#### Task details
Determine the number of lines in the data that contain "agent". Answer with that number only.

########################################

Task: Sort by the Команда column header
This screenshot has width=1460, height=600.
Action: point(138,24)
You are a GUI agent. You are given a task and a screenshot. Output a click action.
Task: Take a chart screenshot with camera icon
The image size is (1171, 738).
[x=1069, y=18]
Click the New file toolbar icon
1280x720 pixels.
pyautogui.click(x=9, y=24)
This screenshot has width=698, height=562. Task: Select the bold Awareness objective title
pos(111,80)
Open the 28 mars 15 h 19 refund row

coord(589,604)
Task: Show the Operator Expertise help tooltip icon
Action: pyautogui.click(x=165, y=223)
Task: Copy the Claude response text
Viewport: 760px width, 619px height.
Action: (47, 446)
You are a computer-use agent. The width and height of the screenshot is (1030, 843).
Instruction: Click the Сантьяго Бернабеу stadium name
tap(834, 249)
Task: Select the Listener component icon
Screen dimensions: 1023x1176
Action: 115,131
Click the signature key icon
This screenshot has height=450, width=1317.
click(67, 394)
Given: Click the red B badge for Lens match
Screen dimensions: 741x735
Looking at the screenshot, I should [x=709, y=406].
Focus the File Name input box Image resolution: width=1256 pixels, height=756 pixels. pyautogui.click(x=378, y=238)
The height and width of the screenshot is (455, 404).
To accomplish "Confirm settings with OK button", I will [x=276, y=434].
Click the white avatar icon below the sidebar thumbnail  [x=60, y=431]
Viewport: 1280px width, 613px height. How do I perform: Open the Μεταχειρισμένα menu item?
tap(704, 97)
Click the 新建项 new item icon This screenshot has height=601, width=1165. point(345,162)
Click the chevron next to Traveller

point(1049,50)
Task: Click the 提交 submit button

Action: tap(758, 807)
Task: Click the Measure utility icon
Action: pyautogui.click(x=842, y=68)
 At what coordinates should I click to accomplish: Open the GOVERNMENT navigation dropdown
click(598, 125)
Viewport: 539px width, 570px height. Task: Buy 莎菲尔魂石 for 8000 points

########################################

#### Solution to the problem
2